**RAW DATA:**

****************************************

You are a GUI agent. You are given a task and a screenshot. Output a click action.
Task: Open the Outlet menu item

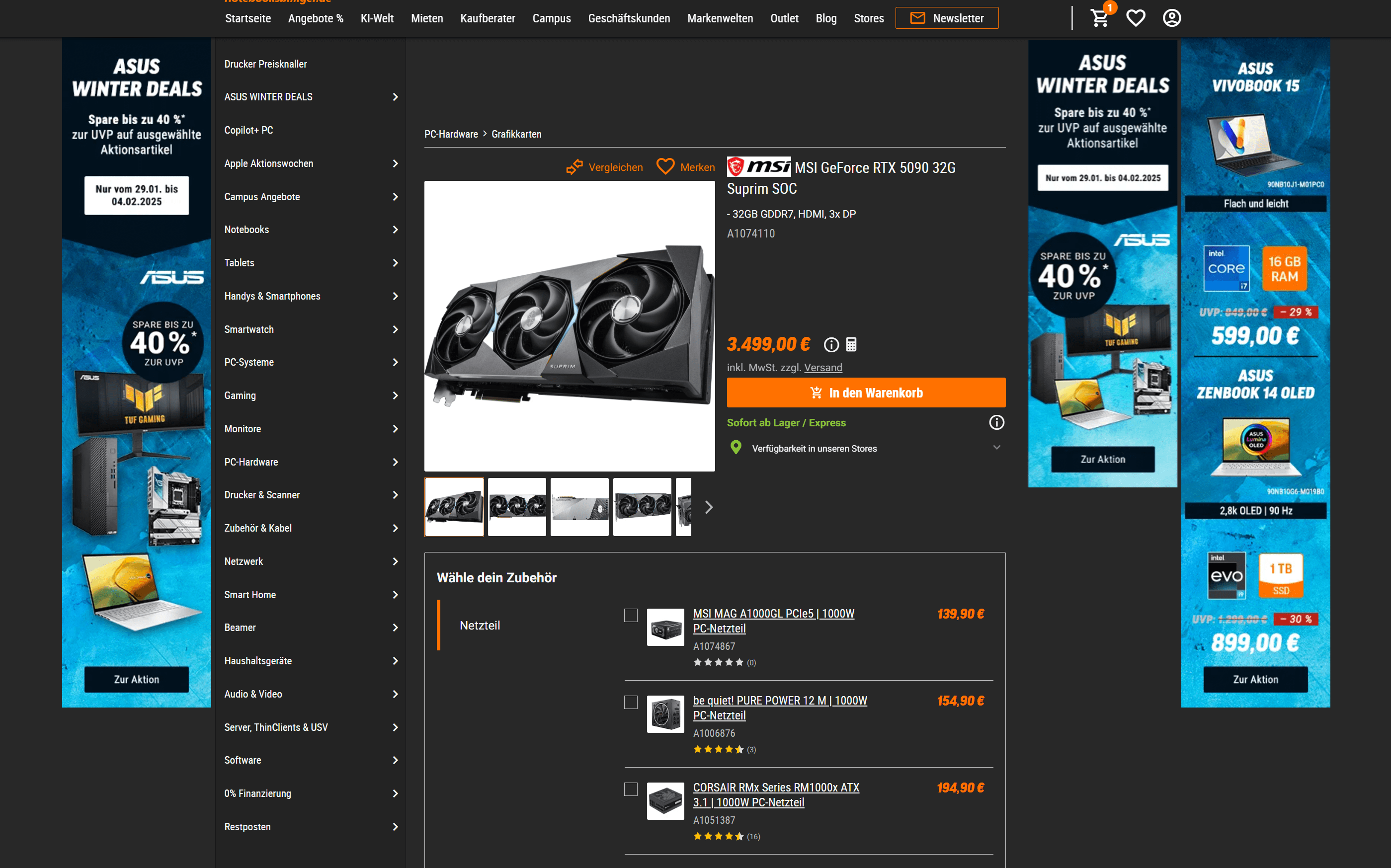[784, 18]
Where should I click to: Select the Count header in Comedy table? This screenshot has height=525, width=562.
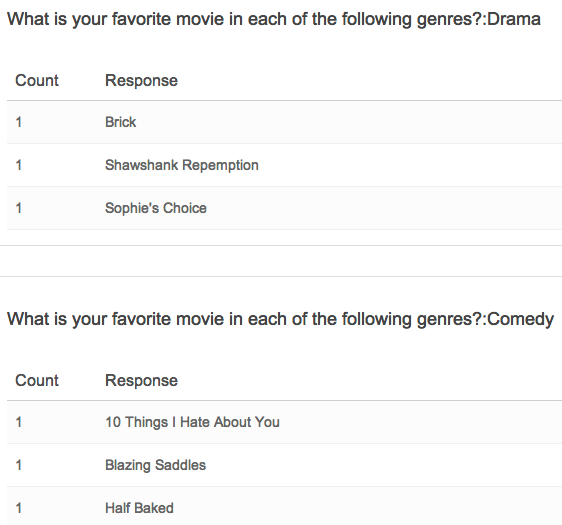pos(37,381)
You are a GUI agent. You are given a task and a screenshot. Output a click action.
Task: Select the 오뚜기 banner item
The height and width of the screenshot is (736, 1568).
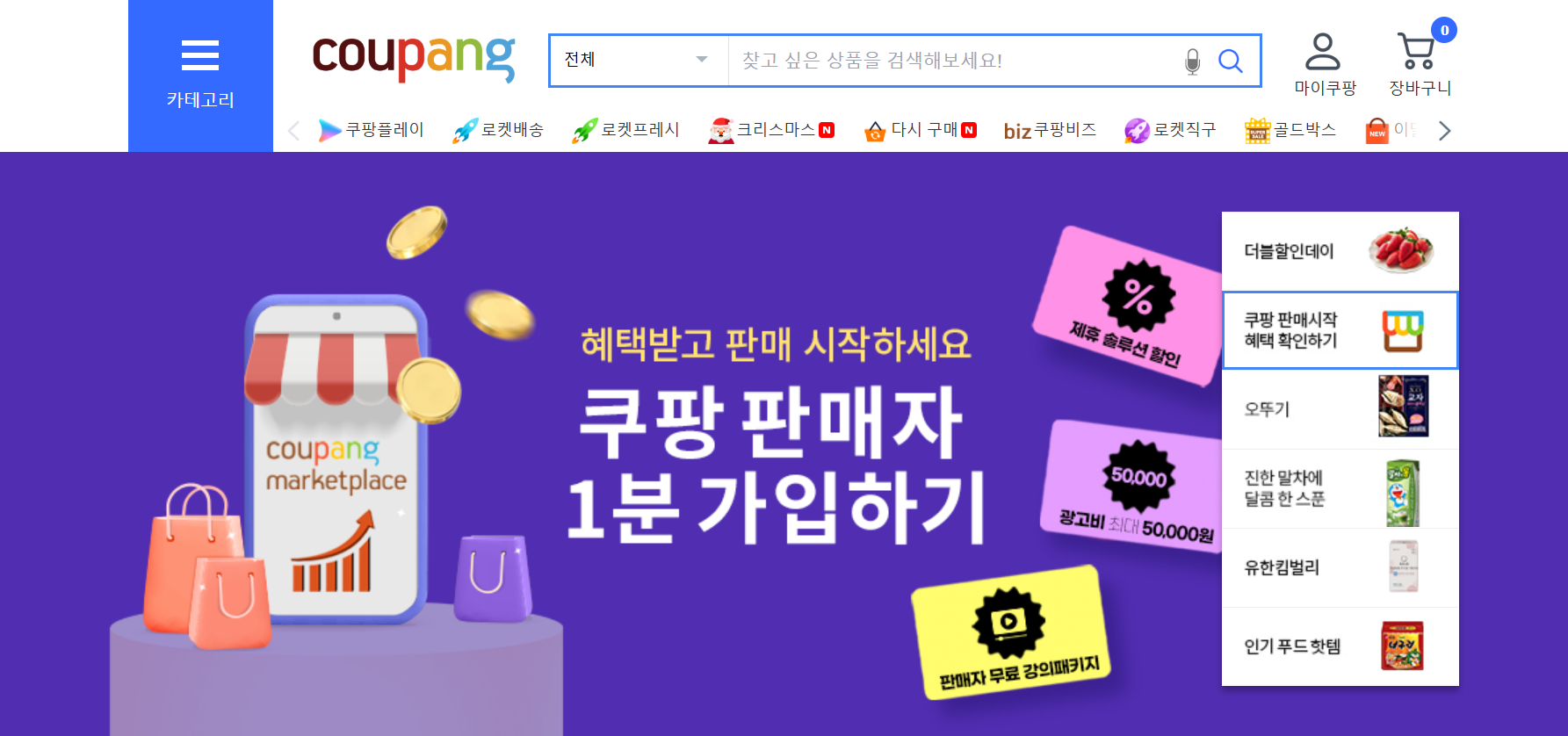pyautogui.click(x=1340, y=409)
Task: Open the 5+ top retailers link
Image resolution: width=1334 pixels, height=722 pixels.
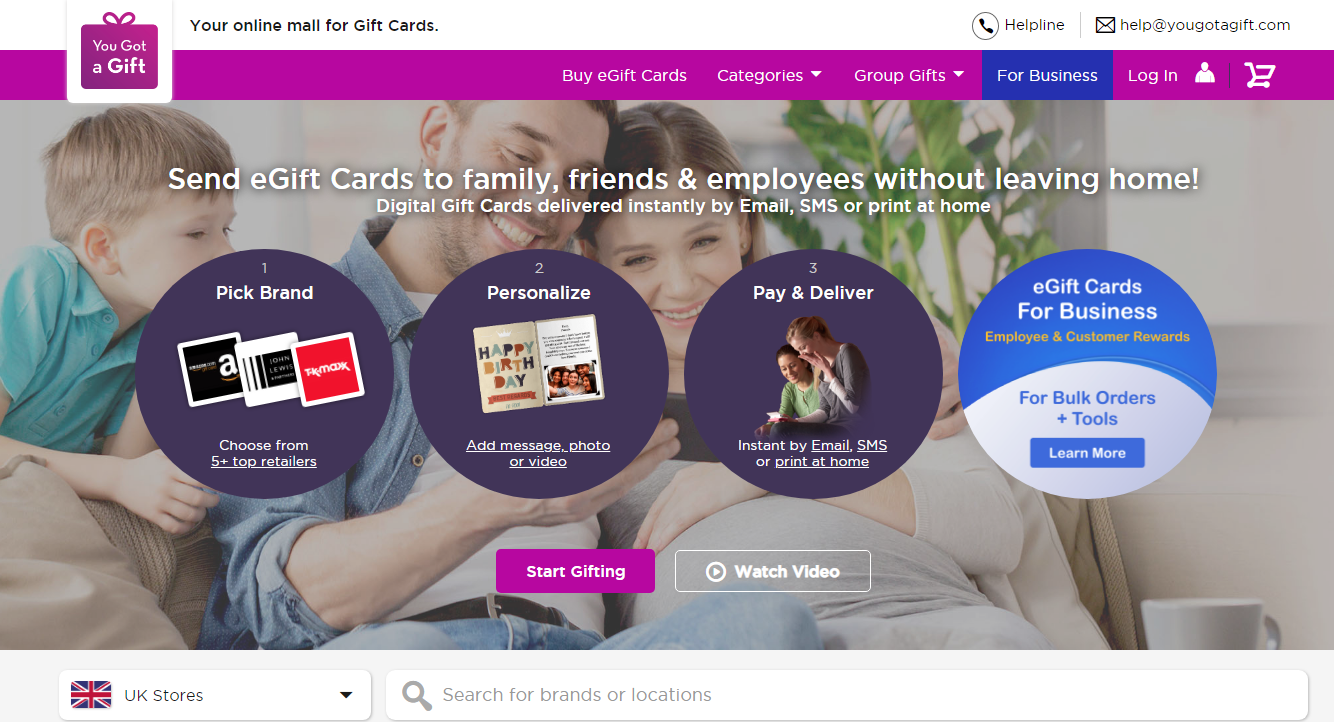Action: coord(264,461)
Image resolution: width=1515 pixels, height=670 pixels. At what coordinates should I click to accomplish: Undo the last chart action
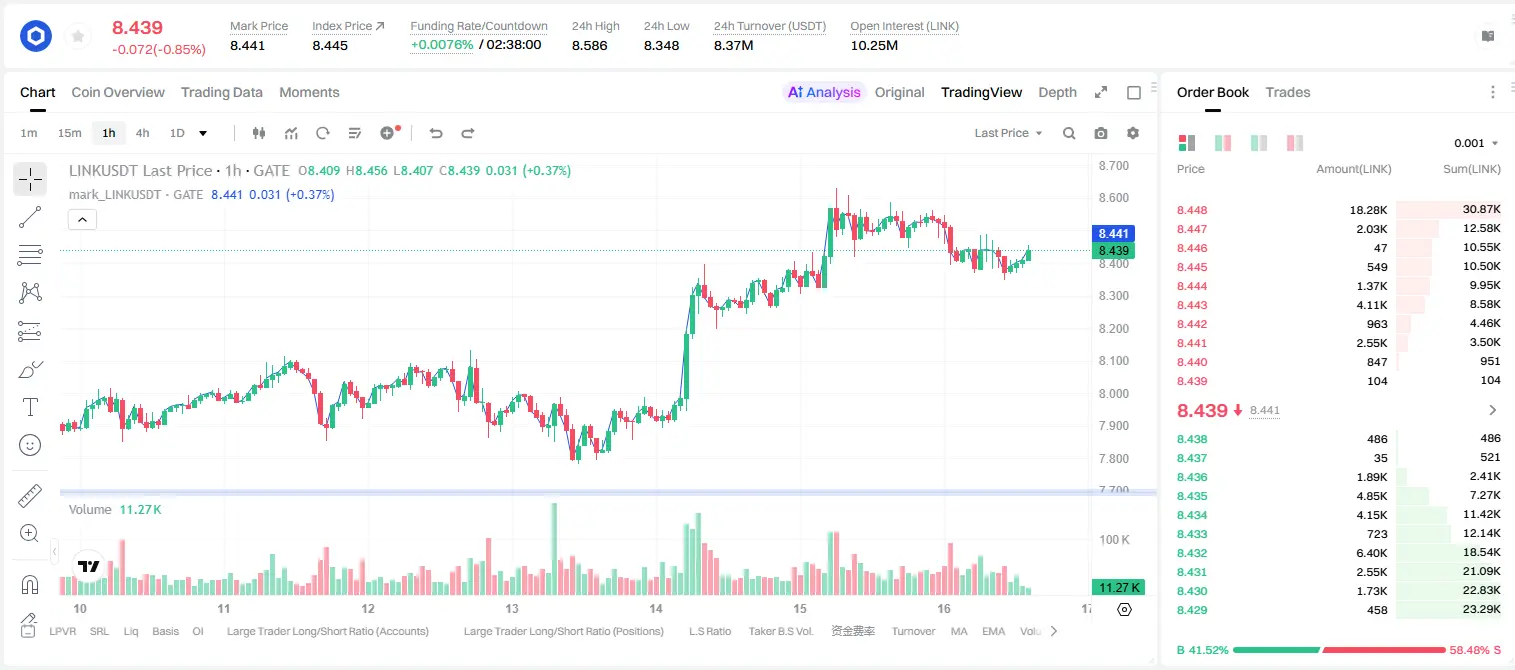point(435,133)
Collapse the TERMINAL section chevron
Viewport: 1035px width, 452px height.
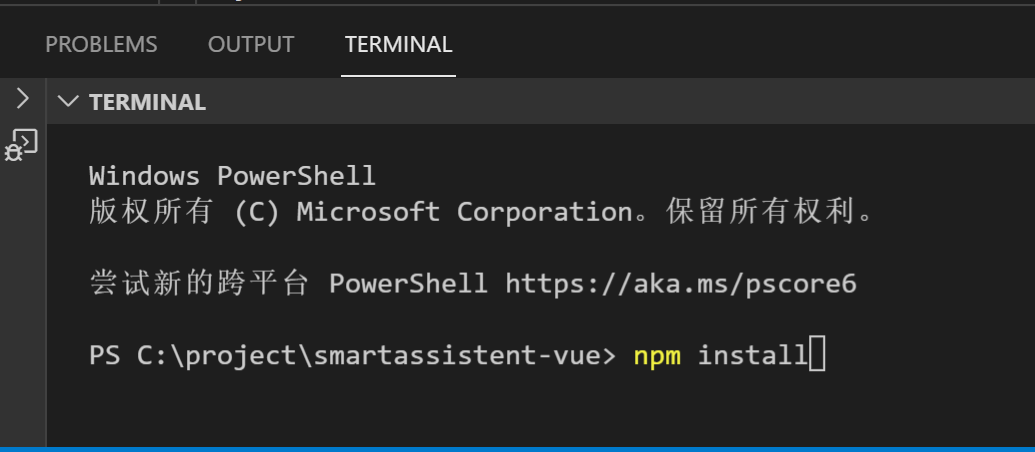tap(68, 102)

****************************************

**CHALLENGE:**
Please switch "GUI agent" to "UI assistant" throughout the entries above, leaving every other word unchanged, and write them out again without the pictures.

**WRITTEN ANSWER:**
You are a UI assistant. You are given a task and a screenshot. Output a click action.
Task: Open the Outlet menu item

[784, 18]
Where should I click to: Select the Count header in Comedy table? This screenshot has height=525, width=562.
pos(37,381)
You are a UI assistant. You are given a task and a screenshot. Output a click action.
Task: Select the 오뚜기 banner item
The height and width of the screenshot is (736, 1568).
pyautogui.click(x=1340, y=409)
Task: Open the 5+ top retailers link
Image resolution: width=1334 pixels, height=722 pixels.
Action: coord(264,461)
Image resolution: width=1515 pixels, height=670 pixels. At what coordinates should I click to accomplish: Undo the last chart action
point(435,133)
Collapse the TERMINAL section chevron
Viewport: 1035px width, 452px height.
tap(68, 102)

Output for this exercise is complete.